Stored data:
● ● ● ● ●

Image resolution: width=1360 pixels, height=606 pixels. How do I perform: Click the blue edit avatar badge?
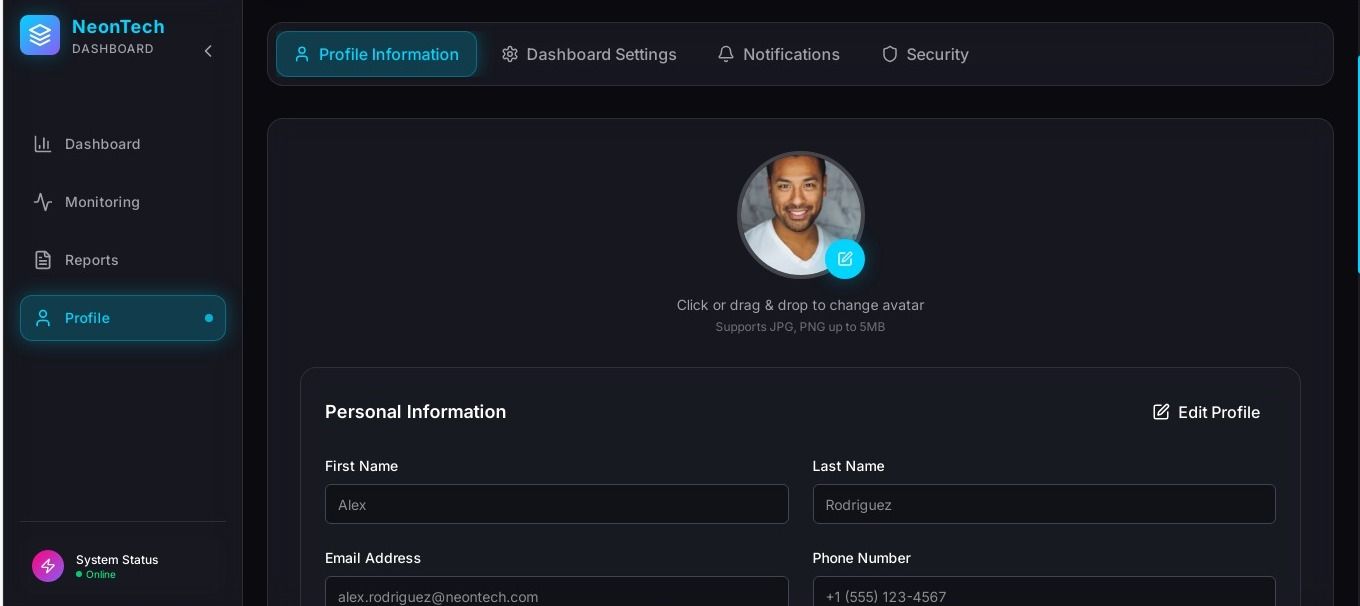(845, 259)
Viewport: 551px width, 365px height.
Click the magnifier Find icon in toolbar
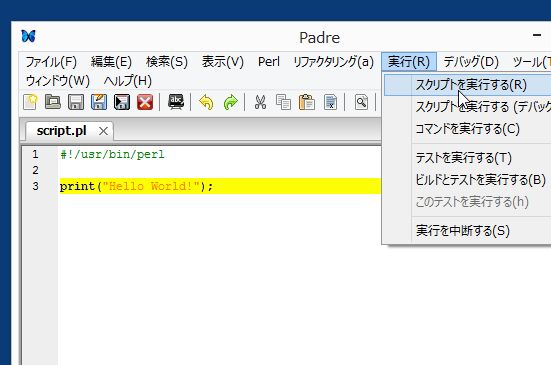pos(361,102)
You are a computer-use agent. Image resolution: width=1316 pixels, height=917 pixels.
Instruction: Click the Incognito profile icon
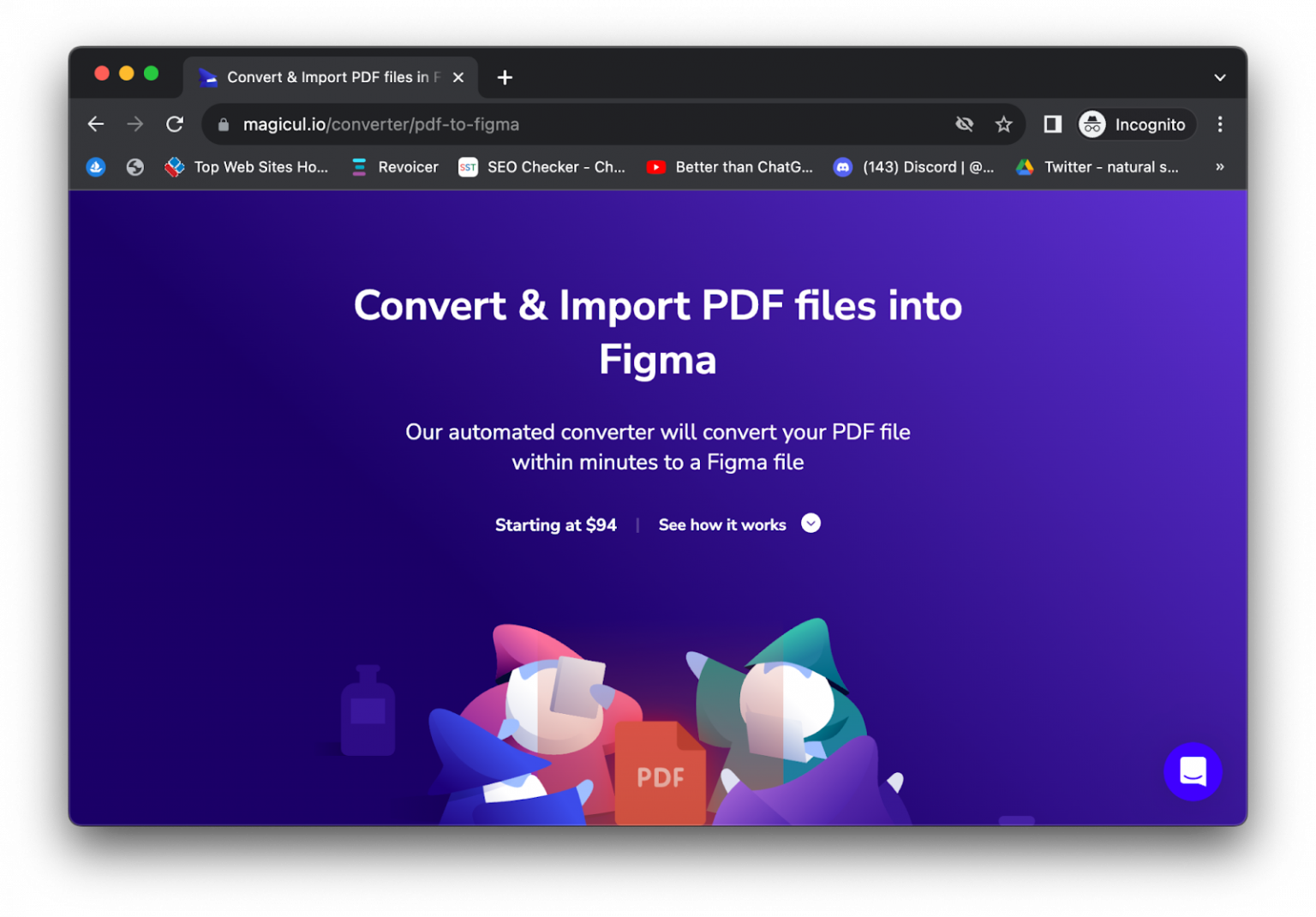[x=1092, y=123]
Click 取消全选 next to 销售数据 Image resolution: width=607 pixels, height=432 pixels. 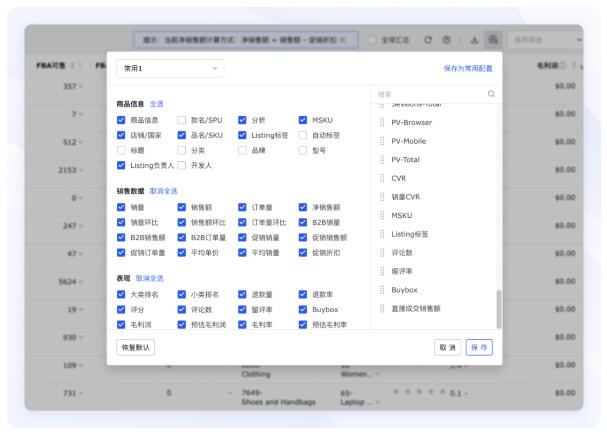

● ● ● ● ●

WHAT THE TASK ASKS:
Print every entry above again, exactly as written. Leave the images out.

FINISHED TASK:
Image resolution: width=1360 pixels, height=606 pixels. How do I perform: Click the blue edit avatar badge?
(845, 259)
Viewport: 551px width, 365px height.
Click the magnifier Find icon in toolbar
pos(361,102)
You are a computer-use agent. Image resolution: width=1316 pixels, height=917 pixels.
Instruction: Click the Incognito profile icon
[x=1092, y=123]
Click 取消全选 next to 销售数据 Image resolution: width=607 pixels, height=432 pixels. 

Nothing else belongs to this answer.